>> start Quoted text

ISLAMABAD: Developing countries around the world received $90 billion as foreign direct investment (FDI) for environmental technology sector during 2009-10, said the latest World Investment Report (WIR) released by United Nations Conference on Trade and Development (UNCTAD).

Report focuses on trends in FDI worldwide, at the regional and country levels and emerging measures to improve its contribution to development.

UNCTAD Secretary General Supachai Panitchpakdi, in his statement at the launch of the report, said that this year the 20th edition of the WIR focuses on investing in a low-carbon economy: it examines, in particular, the role that transnational corporations can play in supporting the transition of developing countries to such an economy.

Climate change negotiations in Copenhagen in 2009 centered on targets for emissions and the costs of climate change mitigation and adaptation. As UNCTAD reported in its Trade and Development Report last year, we believe that there are opportunities for developing countries offered by climate change adaptation.

This year's report examines the latest trends in FDI flows and policies, especially as the global economy starts to emerge from the crisis, and contains two key messages: first, the outlook for FDI flows in the short to medium-term is "cautiously optimistic"; second, governments the world over are rebalancing their approach to FDI promotion, with an increasingly closer scrutiny and regulation of FDI inflows, albeit with the continuation of long-standing trends towards liberalisation.

>> end Quoted text

* Actions to take:
a: Answer these questions using the excerpt on the World Investment Report:
(i) How much foreign direct investment did developing countries receive for the environmental technology sector during 2009-10?
(ii) Which edition of the World Investment Report is this year's?
(iii) How does the report describe the outlook for FDI flows in the short to medium term?
b: Extend the excerpt on the World Investment Report, beginning after its final sentence.
The material has no connection to the excerpt on the World Investment Report.

>> start Collected data

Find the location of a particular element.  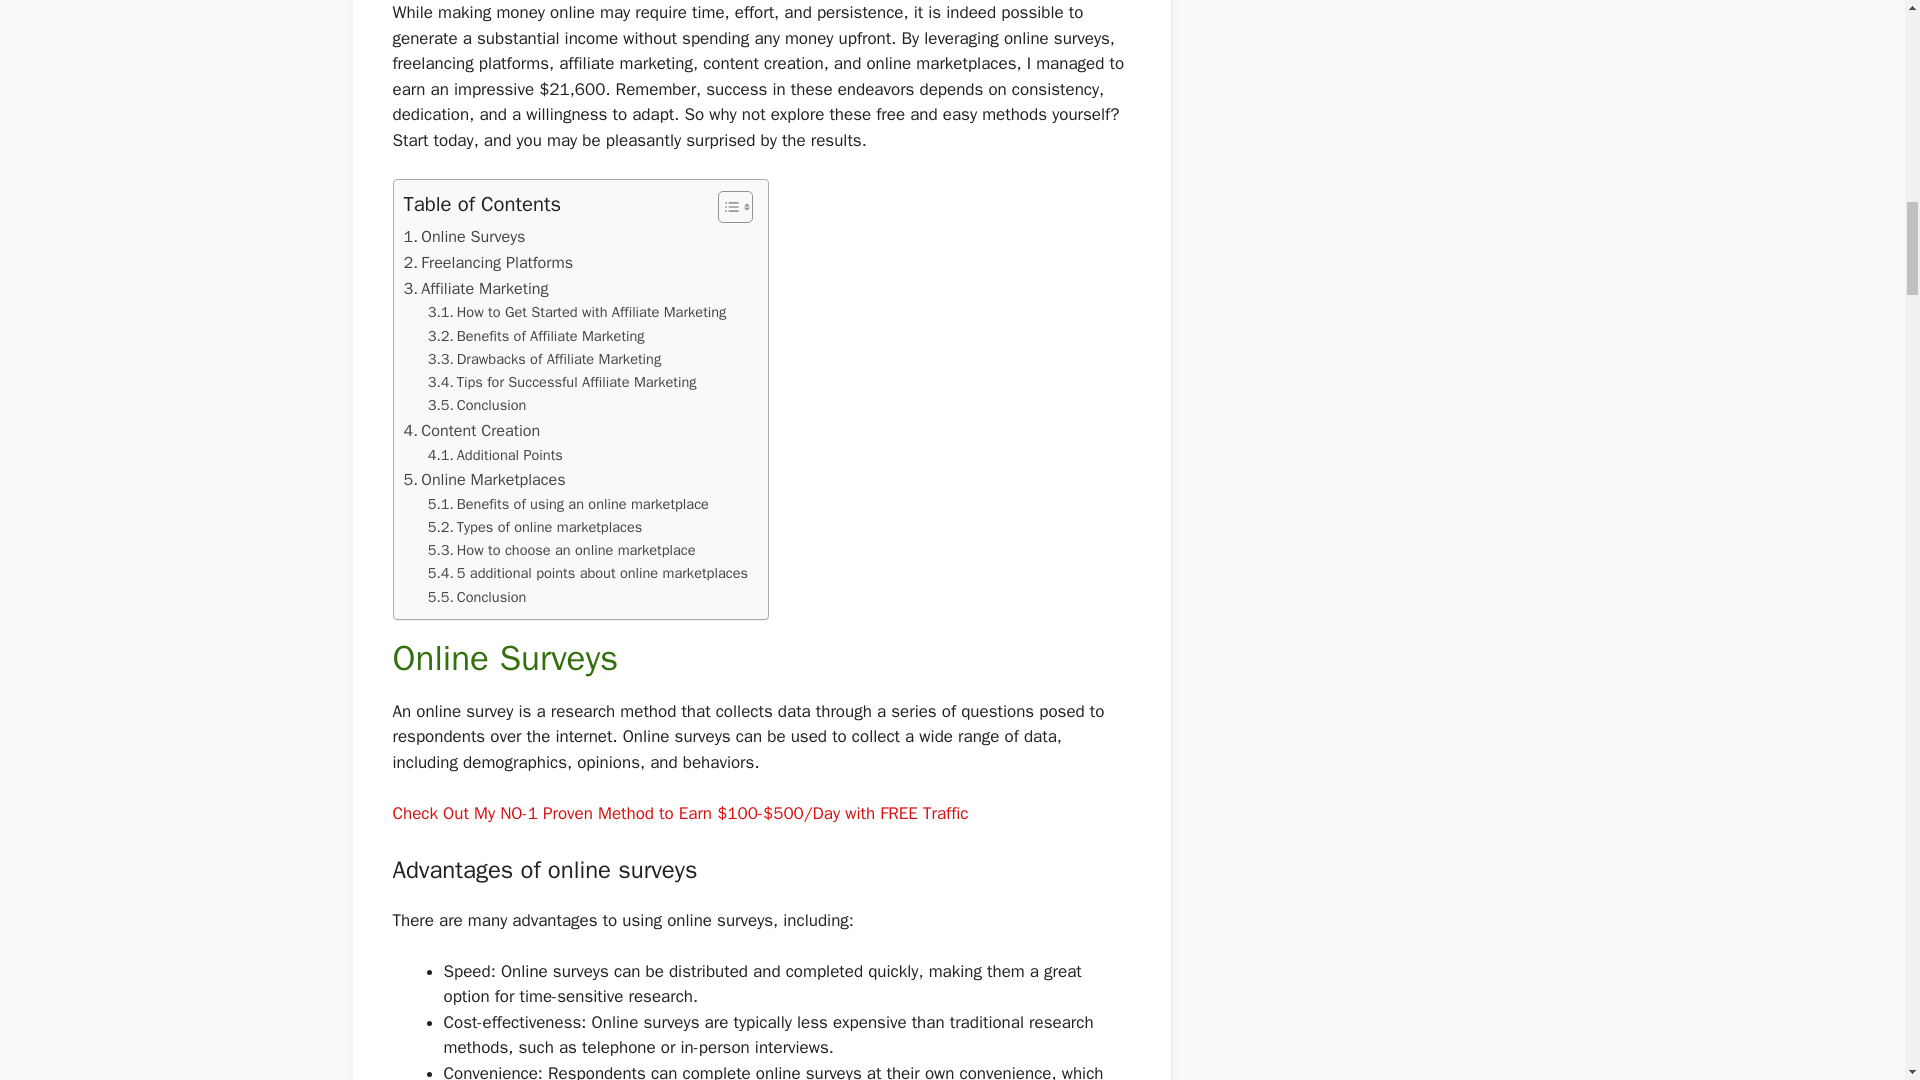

>> end Collected data

* Expected outputs:
a:
(i) $90 billion
(ii) The 20th edition
(iii) As "cautiously optimistic"

b:
UNCTAD estimates that in 2009 low-carbon FDI flows into three key low-carbon business areas (renewable, recycling and manufacturing of products related to environmental technology) in developing countries including Pakistan alone amounted to $90 billion. The potential for cross-border low-carbon investment is therefore enormous, as the world transitions to a low-carbon economy.

While a large number of developing countries are not major greenhouse gas (GHG) emitters, attracting low-carbon foreign investment and technology still offers opportunities for them. Benefits could include strengthened productive capacities, enhanced export competitiveness, a contribution to global climate change mitigation and an acceleration of their own transition to a low-carbon economy, which is imperative in the long-term.

Policymakers need to maximise the benefits and minimise the risks of low-carbon foreign investment but this is not straightforward, especially since most developing countries have little experience in this area. In addition, national strategies to promote low-carbon foreign investment and related technology dissemination need to be coordinated with climate change and investment policies at the international level.

However, many developing countries like Pakistan, Bangladesh, India and many others lack financial resources and institutional capabilities to do this effectively. An international support structure is thus essential.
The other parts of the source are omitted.